**** DOCUMENT SECTION

This past week I’ve had a rough stretch of customer service or, rather, disservice at a local grocery outlet.

It should come as no surprise to anyone that kids today are not exactly focused on their tasks (unless they involve phoning or texting). But this skein of clerkly indifference boggled the mind and enflamed the sense of civility that I, like you, was brought up with.

Day 1
I bought $25 or so of groceries and put my bonus card on the belt before the groceries. This card entitles you to discounts on gasoline at certain local stations. It wasn’t till I got home that I realize, despite my judicious placement of the card, the clerk hadn’t awarded me any points. No doubt his mind was on higher things— like lunch, his girlfriend, the rent.

Day 2
I returned to get my points, going to the customer service counter. A young woman (18 or 20?) took my complaint and, without remark or resistance, handed me a receipt for the points. Brava. Then I shopped again, and bought about $100 of groceries. When I checked out, the young man at the till awarded me my points, no problem. But he certainly was distracted. I’d just started laying the groceries on the belt when he glowered over my shoulder at someone I couldn’t see and shouted out, “You on break?” Evidently his colleague was ignoring his duties. The older woman in line of front of me was even now finishing bagging her own groceries, and when the goods rolled down the belt I began to bag my own. Before I was finished, the clerk shut down the register and vamoosed.

In doing so, he neglected to award coupons for free milk and eggs on my next trip (one of the coupon deals I had purchased).

********
**** DATA SECTION

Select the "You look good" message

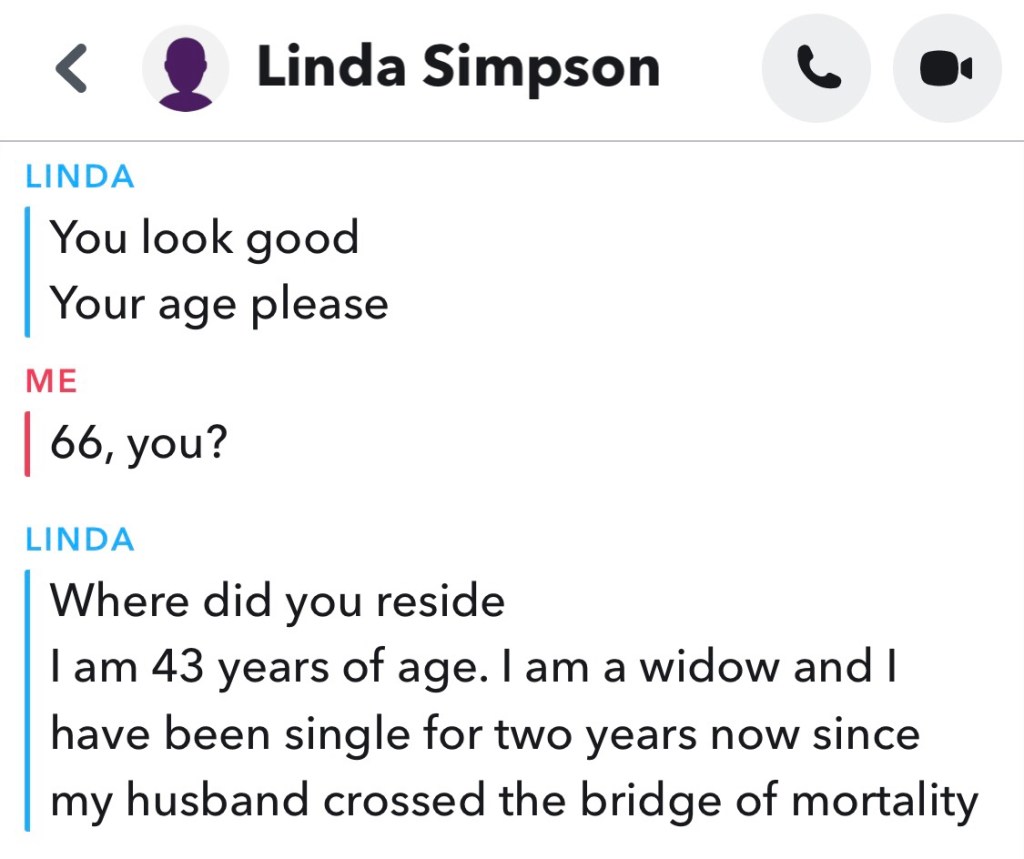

********

(GOALS)
a: From the grocery store account above, reproduce word for word the passage starting at "This past week" and ending at "brought up with.".
b: Resume the account of the grocery store clerks from the point where it stops.

(ANSWERS FOR THE EXERCISE)
a:
This past week I’ve had a rough stretch of customer service or, rather, disservice at a local grocery outlet.

It should come as no surprise to anyone that kids today are not exactly focused on their tasks (unless they involve phoning or texting). But this skein of clerkly indifference boggled the mind and enflamed the sense of civility that I, like you, was brought up with.

b:
Day 3
I returned, once more, and once again lodged a complaint at the customer service desk. The young thing I was talking to (18? 20?) suggested the clerk had forgotten to issue the coupons or perhaps had run out of them. While I was still talking with her and before she had given me the coupons, she engaged in a dialog with another young thing (18 or 20), who shouted at her, over my shoulder, “Is Donna coming in today or not?” The clerk at the counter shouted something back, oblivious to me, the customer, the old guy, standing in front of her.

Conclusion

I was so mad by the time I’d made it through day three that I thought I’d hit the roof. Or hit a clerk. Or call the store manager, better yet. Or write the company president.

I suppose I still should — that is, call or write, not hit the clerk.

But wearily I sigh and think what’s the use? This incivility is endemic in our society, and although we may note it most readily in the young it’s certainly not confined to them.

It’s the way the majority talks (on cell phones). Or drives (me first! get out of the way!). Or engages in political discourse (I’m not just right I’m righteous; I know it all, now blow off!).

Has something similar happened to you? What did you do? Or what should you have done?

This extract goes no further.